I know one fact about the question though, like Harry Soo of Slap your Daddy BBQ likes to say, "Any thing about BBQ is open to a 3 hour discussion and disagreement."


----------



## chef jimmyj (Dec 14, 2020)

I will add, mostly De-fatted, Pan dripping to all kinds of Sauces, not just BBQ. The Fat that I remove is used to saute aromatic veggies like Onion, Garlic, Etc. Or make a Roux. Nothing coming off Meat goes directly in the Trash. Even Bones, go in soup or stock, first.
Pork Fat is pretty neutral in Flavor. But Chicken and Beef Fat is infinitely more flavorful than Veg Oil or even Butter...JJ


----------



## SmokinAl (Dec 14, 2020)

Never tried it, but my question would be would you have to use it right away or could you store the leftover in the fridge, & if so how long. I keep my BBQ sauce in the fridge for at least a year & it is just as good as when I made it.

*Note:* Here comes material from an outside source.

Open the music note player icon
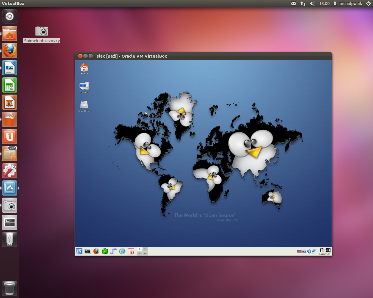The height and width of the screenshot is (298, 373). pyautogui.click(x=114, y=251)
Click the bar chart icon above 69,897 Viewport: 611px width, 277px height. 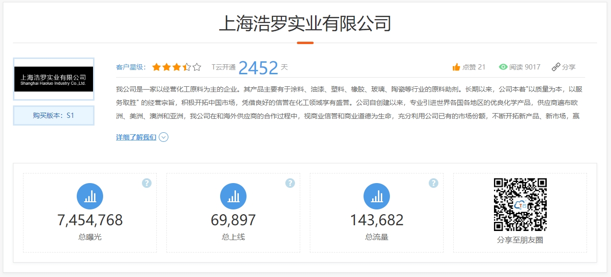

But no pork fat in it!
Al


----------



## normanaj (Dec 14, 2020)

If bacon grease counts than yep I add it all the time!


----------



## chef jimmyj (Dec 14, 2020)

Long before Canning, Potted Meats, slow cooked in their own Fat, we're put in crocks, covered with a layer of more liquid Fat. And placed on a shelf in the Root Cellar, 58°F+/-, until needed. They lasted for months, if undesturbed.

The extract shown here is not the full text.